14 of 19 people found the following review helpful
1.0 out of 5 stars Sleazy picaresque drivel, Mar 21 2005
By Charismatic Creature - Published on Amazon.com
This review is from: My Old Man (Hardcover)
I picked this book up because of the charming John Currin painting on the cover, but was very disappointed. Ms. Sohn is a sex columnist for the New York Press and New York Magazine, and I guess that makes her feel that she is the 2000's version of Erica Jong. "My Old Man" is supposed to be a picaresque, sexy romp but it comes across as cheap and the sex is both graphic and unerotic at the same time.

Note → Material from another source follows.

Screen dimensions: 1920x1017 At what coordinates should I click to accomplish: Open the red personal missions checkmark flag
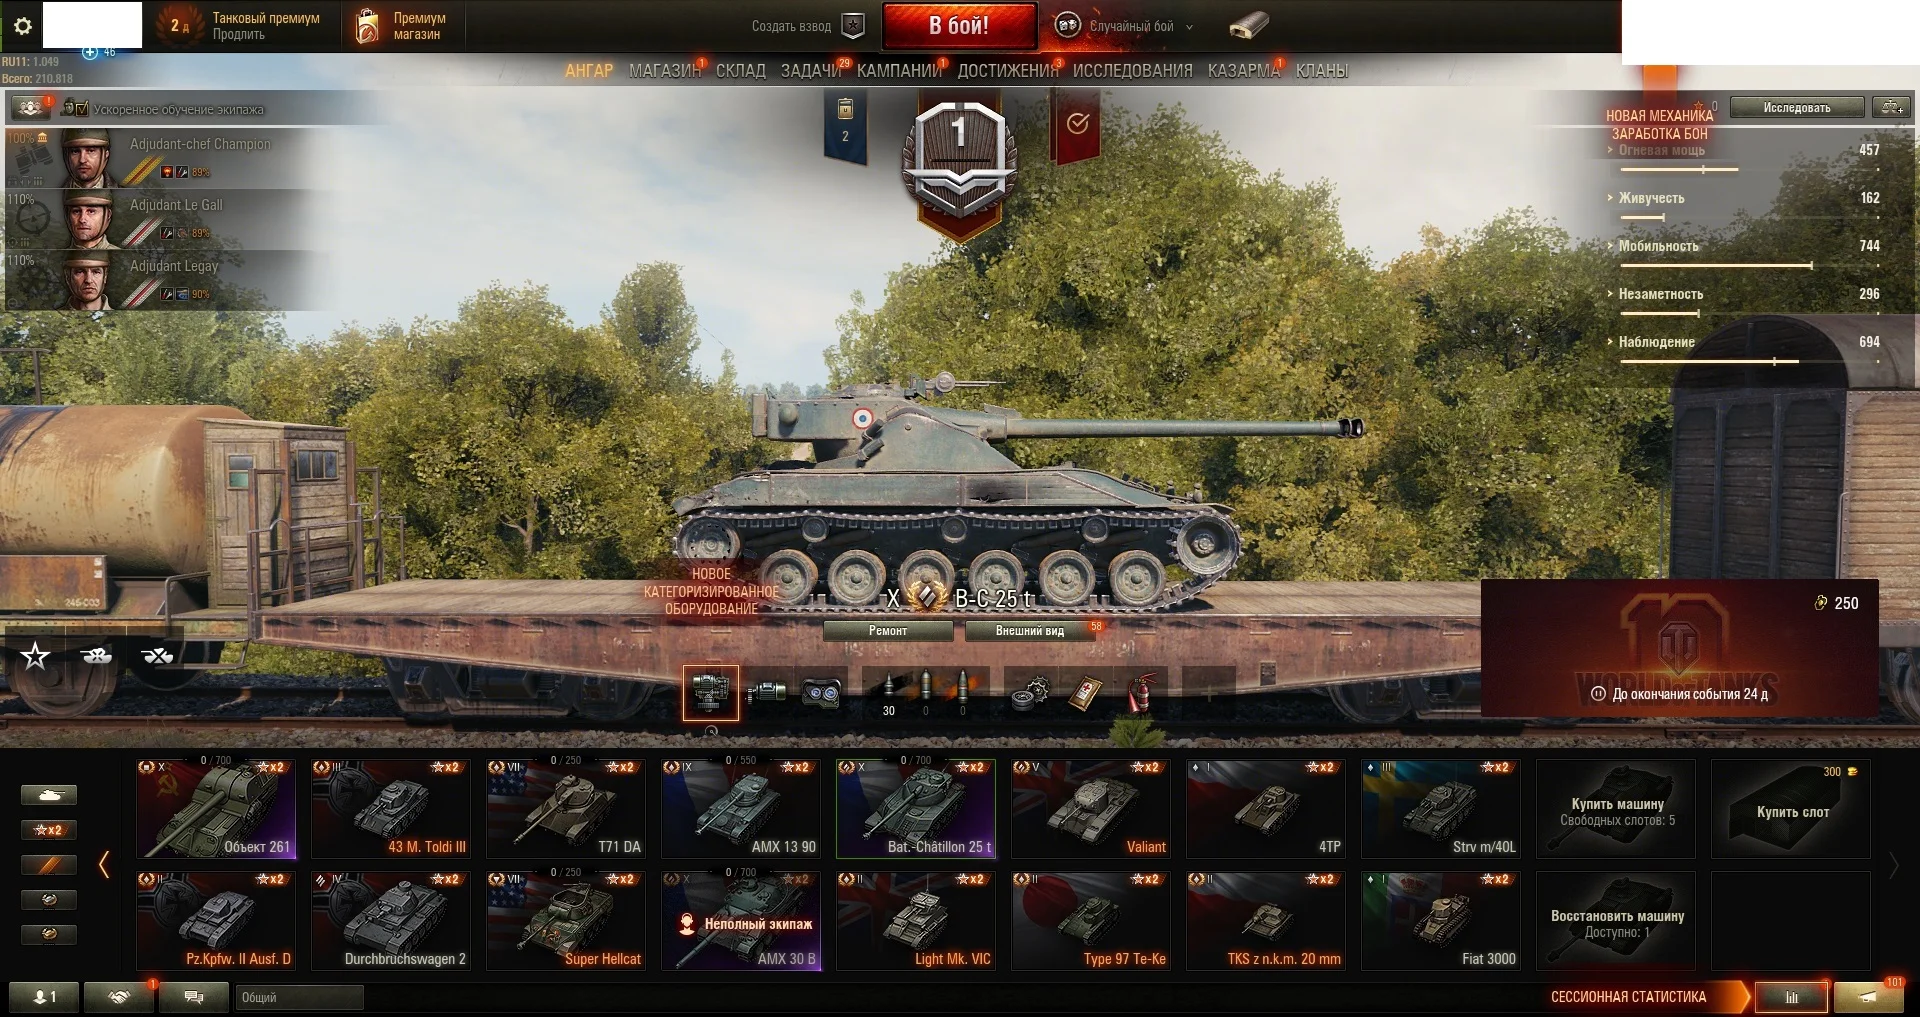coord(1076,124)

Main character Rachel Block is unconvincing depicted as a drop-out rabbinical student, whose lack of compassion has actually caused dying man to keel over dead (because she has failed to console him in anything approaching an appropriate manner). Unsure of what to do at this point in her career, she turns to bartending in the Brooklyn neighborhood she grew up in. Having a chance to meet the famous indie filmmaker, Hank Powell, she throws herself at him and they begin a coarse, entirely sexual affair devoid of any tenderness or romance.

Ms. Sohn name drops so much throughout the book (famous filmmakers, painters, actors), that I am certain Power is supposed to be a particular individual (or composite) but I couldn't tell who. His background of indie films sounds very like Woody Allen's, but the character is much younger. Unfortunately, Ms. Sohn chooses to write his dialogue IN DIALECT, which is one of the most irritating things in the entire book -- why Powell and not the other New Yawkers? -- but I guess it's to underscore his crudeness. If so, it works but only on that level -- Powell is so repugnant (ugly, fat, bald, rude, abusive) that no normal woman would ever be remotely attracted to him.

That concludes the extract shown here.